Lui era Bisteccone e io Sconcertino. «Vieni come me» mi diceva. Non c'è mai stata amicizia, c'era simpatia, il suo piacere di indicarmi il mestiere, di mostrarmi quello di cui era capace. Non ho mai capito realmente chi fosse, la sua vita raccontata era piene di cose straordinarie e contraddittorie. Così grande e grosso, così goloso, così popolare e romano, eppure laureato in Economia statistica, materia dottorale, profonda, scientifica, mentre Giampiero sembrava tutto fuorché uno scienziato. Era un uomo di tutti, felice di avere avuto tanto e poter restituire, felice del suo lavoro di corsa, elementare come essere davanti a un albero e farlo parlare.
Eppoi aveva qualcosa nei modi di porsi che avevo visto solo in Gianni Minà. Piaceva ai suoi interlocutori, ne diventava la confidenza. Era facile parlare con Giampiero perché non tradiva, era rimasto atleta, sapeva cosa cogliere e cosa dimenticare. I suoi soggetti gli rimanevano fedeli come Maradona, Clay a Minà. Gianni più selettivo, più colto, più da film che da intervista rubata in uno spogliatoio, ma con lo stesso principio totale. Non credo che Giampiero sia diventato un maestro. È stato troppo unico per lasciare lezioni. Appariva improvvisamente dove lo sport contava, era come l'invitato d'onore a un matrimonio. Se non c'era lui, non era un grande matrimonio. Non sono cose che puoi insegnare. Io infatti mi limitavo a seguire il suo corpaccione in movimento e a invidiarlo. Faceva domande normali e tu sentivi che aveva un grande senso giornalistico anche quando diceva «Come stai? Cosa si prova?».
Faceva paesaggio, atmosfera, era lui che dava colore. Le avessi fatte io col taccuino in mano sarebbero state patetiche. Lui con la sua altezza, il microfono, gli abitoni chiari e stirati, illuminava la scena e la puliva da qualunque banalità. E i campioni erano contenti di averlo intorno, si sentivano gratificati. Impensabile oggi. A volte mi sembrava eccedesse. Era diventato presenzialista, faceva forse troppe parti, mentre era soprattutto un giornalista sportivo, già lieve in partenza, e per me un mestiere che deve rimanere sempre un po' quello del monaco.
Ma amava piacere alla gente, credo abbia vissuto la vita e la professione come un lunghissimo banchetto, una tavola dove ci si prende in giro e si ricorda, non si creano problemi. Ed è arrivato ad essere tante cose diverse, forse il primo vero giornalista tv nazionalpopolare. L'estate ci ritrovavamo in un albergo del Circeo. In costume Giampiero sembrava un monumento di Botero.

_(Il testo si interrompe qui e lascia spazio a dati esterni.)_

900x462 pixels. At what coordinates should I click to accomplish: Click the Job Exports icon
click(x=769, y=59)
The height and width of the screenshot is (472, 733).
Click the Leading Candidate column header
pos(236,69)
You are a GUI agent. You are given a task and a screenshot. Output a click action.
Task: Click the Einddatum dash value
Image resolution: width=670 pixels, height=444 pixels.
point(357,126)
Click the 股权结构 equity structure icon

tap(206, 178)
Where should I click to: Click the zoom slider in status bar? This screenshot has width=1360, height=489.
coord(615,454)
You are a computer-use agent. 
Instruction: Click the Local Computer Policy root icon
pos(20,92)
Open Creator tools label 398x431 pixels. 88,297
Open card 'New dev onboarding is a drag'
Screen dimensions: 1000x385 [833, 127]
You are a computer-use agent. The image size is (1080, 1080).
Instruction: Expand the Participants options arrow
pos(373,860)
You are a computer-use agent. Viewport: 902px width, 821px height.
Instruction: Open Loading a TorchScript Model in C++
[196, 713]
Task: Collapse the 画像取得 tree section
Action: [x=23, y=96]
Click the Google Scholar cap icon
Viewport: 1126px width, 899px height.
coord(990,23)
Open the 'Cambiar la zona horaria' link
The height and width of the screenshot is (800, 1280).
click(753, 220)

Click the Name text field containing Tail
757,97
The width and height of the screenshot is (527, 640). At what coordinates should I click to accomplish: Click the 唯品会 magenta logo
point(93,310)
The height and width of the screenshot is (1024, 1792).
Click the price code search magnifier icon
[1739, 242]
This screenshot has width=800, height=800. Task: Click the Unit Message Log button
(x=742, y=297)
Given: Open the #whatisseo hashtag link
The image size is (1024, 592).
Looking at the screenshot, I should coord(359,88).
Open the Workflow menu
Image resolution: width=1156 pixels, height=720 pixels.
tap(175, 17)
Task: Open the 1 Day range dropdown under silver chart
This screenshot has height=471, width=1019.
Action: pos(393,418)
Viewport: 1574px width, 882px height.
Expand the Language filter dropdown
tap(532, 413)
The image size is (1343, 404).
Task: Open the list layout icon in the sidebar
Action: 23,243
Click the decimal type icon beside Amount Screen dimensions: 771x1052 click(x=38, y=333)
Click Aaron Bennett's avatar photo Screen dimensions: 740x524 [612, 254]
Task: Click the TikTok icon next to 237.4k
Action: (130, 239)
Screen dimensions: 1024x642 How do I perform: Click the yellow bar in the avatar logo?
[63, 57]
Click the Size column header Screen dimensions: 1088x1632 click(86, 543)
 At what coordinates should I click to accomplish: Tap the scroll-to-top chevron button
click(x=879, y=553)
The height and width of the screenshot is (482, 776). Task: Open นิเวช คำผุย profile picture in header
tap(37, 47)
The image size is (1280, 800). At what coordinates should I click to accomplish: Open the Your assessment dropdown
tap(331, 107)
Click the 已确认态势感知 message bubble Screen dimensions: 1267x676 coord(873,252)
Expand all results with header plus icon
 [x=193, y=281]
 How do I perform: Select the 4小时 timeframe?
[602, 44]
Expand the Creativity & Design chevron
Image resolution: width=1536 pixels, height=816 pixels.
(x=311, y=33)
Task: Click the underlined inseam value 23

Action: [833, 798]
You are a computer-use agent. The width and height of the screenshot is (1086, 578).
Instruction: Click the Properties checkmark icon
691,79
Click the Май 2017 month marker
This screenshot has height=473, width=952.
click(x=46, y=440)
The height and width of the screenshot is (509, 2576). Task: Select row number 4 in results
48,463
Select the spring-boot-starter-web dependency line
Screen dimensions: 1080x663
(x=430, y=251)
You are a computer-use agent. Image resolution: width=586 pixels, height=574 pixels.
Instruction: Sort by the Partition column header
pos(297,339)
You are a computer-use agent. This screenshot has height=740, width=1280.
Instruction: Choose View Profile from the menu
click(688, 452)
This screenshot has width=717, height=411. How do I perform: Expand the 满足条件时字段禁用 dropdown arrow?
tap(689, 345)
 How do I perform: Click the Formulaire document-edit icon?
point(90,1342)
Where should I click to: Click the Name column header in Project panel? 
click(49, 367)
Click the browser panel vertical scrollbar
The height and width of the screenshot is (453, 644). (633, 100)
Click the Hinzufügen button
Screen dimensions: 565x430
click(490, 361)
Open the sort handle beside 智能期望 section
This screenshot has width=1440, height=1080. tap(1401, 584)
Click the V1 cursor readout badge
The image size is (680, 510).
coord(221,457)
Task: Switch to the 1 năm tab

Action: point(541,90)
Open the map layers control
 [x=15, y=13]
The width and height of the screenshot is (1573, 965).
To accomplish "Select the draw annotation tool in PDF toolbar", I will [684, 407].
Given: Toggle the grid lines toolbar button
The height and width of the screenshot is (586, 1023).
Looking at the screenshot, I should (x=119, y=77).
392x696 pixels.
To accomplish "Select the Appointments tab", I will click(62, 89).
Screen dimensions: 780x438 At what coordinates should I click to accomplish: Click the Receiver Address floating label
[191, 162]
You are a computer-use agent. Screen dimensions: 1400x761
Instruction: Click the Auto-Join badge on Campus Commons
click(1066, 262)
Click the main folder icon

E quando si alzava dalla sdraio per tuffarsi in piscina, la gente si raccoglieva ai bordi come al risveglio di un vecchio amico che sorprenderà. Prendeva una breve rincorsa poi saltava. E una montagna d'acqua saliva da ogni parte. Poi metteva la testa fuori a e aspettava l'applauso educato della gente. Anche quella volta aveva fatto il suo dovere di istrione.